Dokunaklı bir şekilde Blume, belgeselde ikisinin izini sürdüğü genç muhabirleriyle onlarca yıllık ilişkiler geliştirdi. Biri, Karen Chilstrom, Blume’un onun hayatını kurtardığını söylüyor. 1982’de 12 yaşındayken 17 yaşındaki erkek kardeşinin intiharı hakkında konuşmak için Blume’a bir mektup yazdı. Daha sonra, erkek kardeşinin onu yedi yıldır taciz ettiğini Blume’a açıklar.
Chilstrom, “Başka bir insana ‘Bak bana ne oldu’ diyebilmem gerekiyordu,” diyor. “Judy benim son şansımdı.”
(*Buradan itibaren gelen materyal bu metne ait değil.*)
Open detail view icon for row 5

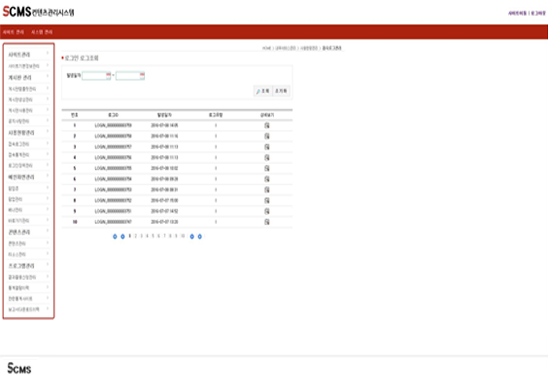[x=267, y=168]
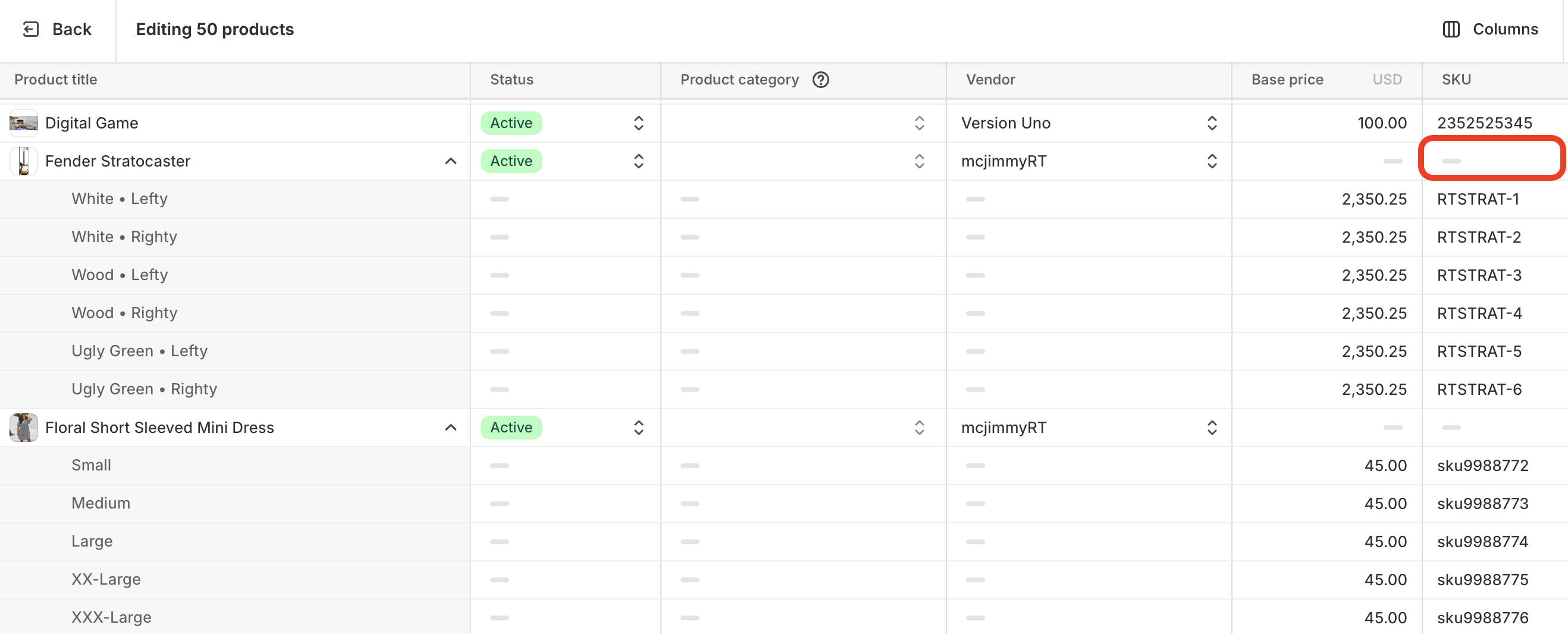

Blume’un nezaketi, belgeselin duygusal doruk noktası: “Unutma, eğer duygularına kapılırsan, onlar hakkında yazabilirsin,” diye yazdı Chilstrom’a. “İster bana yazdığın mektuplarda olsun, ister senin günlüğünde, ister her neyse. Bu duyguları dışarı çıkarmaya devam edin.
Blume, nesiller boyu çocukların “bu duyguları” dışarı atmasına yardımcı oldu. Romanlarını yasaklamaya çalışan (hala) bastırılmış yetişkinler bunun yerine oturmalı, susmalı ve kitapları gerçekten okumalı.